Sylvia Hotel

The Sylvia Hotel is a Vancouver landmark. Built in 1912 next to the waterfront and Vancouver’s iconic Stanley Park, it was the tallest building in the area and originally contained swanky apartments for the affluent. It became a hotel after World War I.

Circa 1920

It went through a short period of decline but was designated as a heritage building in 1975. Since then its fortunes have increased.

The Sylvia as it looked today.

After a long walk through Stanley Park it was a great place to stop for some lunch and a break.

Greetings from Vancouver. 🙂

17 thoughts on “Sylvia Hotel”

  1. It’s good to know the Canadians, unlike their next door neighbours, place a value on older buildings and preserve them for the benefit of future generations. All helps give young people a sense of the history of their land.

    1. Vancouver hasn’t always had the best reputation for preservation; it’s doing much better now, including intervening on developers who buy 100-year old houses in order to replace them with so-called monster homes (large and cheap to build but expensive to buy). Yes, it’s important to protect history, both good and bad, but protecting old buildings is also necessary for safeguarding our national personality.

      1. That’s good to know. Preservation is also much better for the environment, of course, where sustainability needs to become the first consideration for all actions.

  2. I absolutely love historic buildings, especially hotels, and I will happily stay in a long-established property rather than something fancy and new.

    It sounds like Dallas and Vancouver have a similar trajectory, at least in the context of this post. There was a time when they were tearing down everything historical and many magnificent buildings were lost. But now the tide is turning and it’s become much easier to save the landmarks whenever possible…

    1. I do as well and prefer to stay in older hotels; there’s just so much more depth.
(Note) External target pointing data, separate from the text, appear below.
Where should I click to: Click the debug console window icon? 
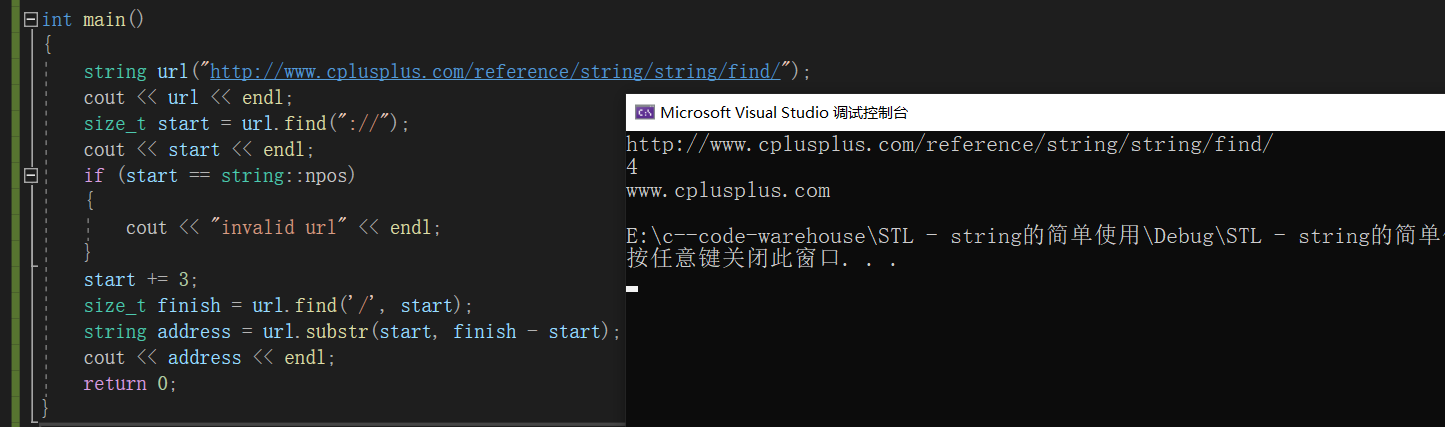click(x=645, y=113)
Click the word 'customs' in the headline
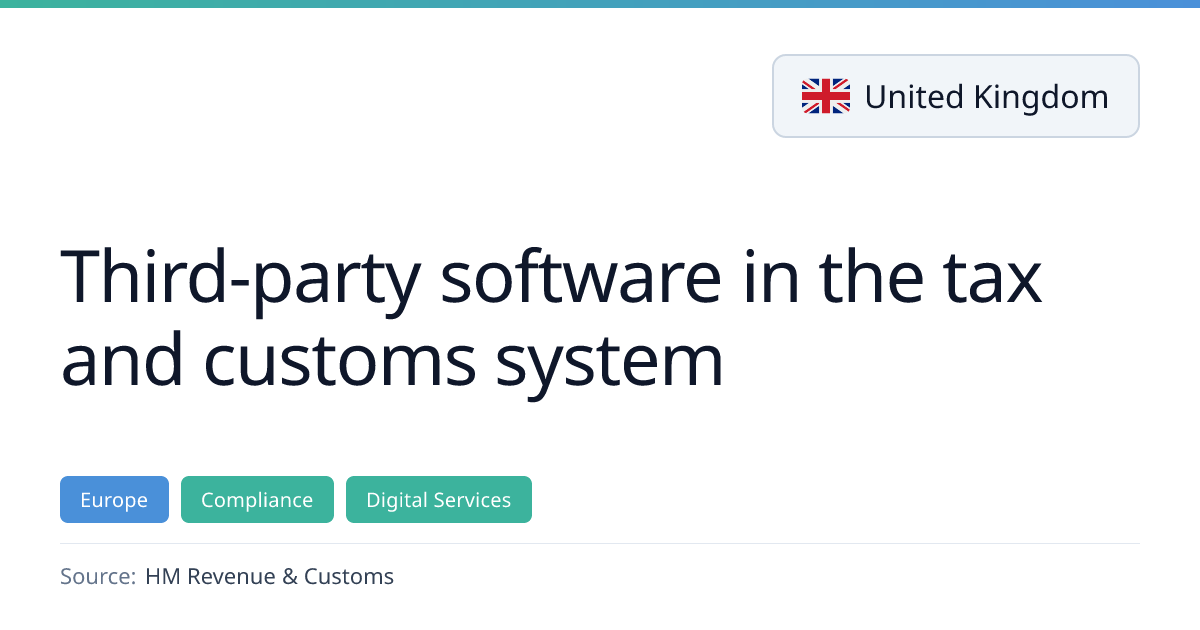 tap(339, 360)
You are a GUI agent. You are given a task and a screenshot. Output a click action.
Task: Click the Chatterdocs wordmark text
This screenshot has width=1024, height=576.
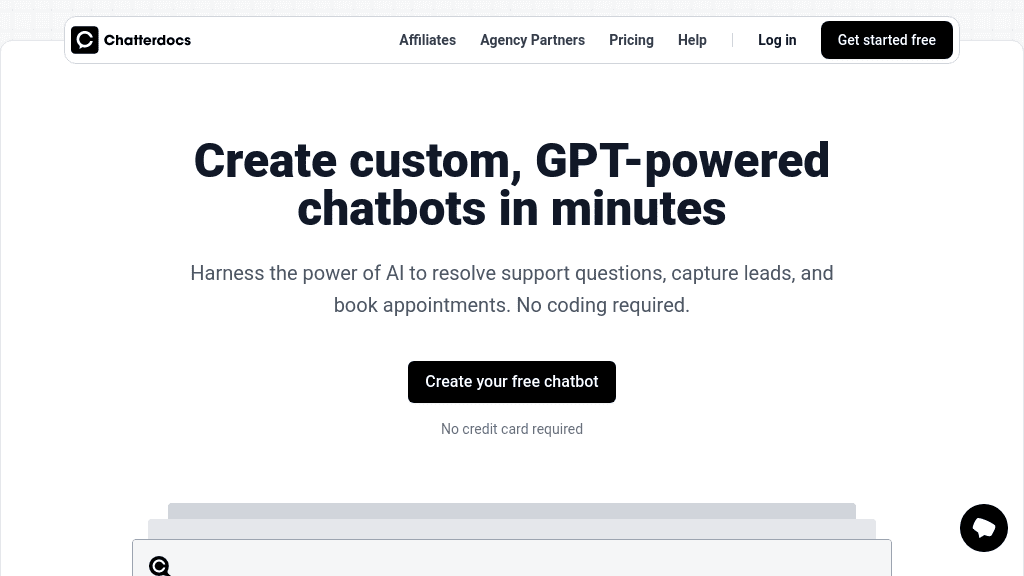pyautogui.click(x=147, y=40)
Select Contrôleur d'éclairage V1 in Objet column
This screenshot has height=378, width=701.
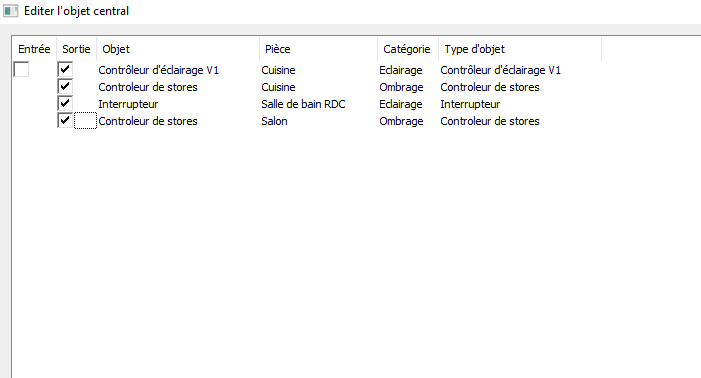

      Vancouver started rectifying its reputation for tearing down older buildings in the 70s and 80s. There had been a lot of criticism, and deservedly so. Dealing with developers was another issue as they wanted to tear down everything, repeatedly. Having the Olympics in 2010 helped to refocus the city and province on what they wanted to present to world, too.

    1. I like that, too. Yes, if the walls could talk! My understanding is that Errol Flynn liked that hotel (he was a famous actor – and quite a party guy – of the Hollywood golden age).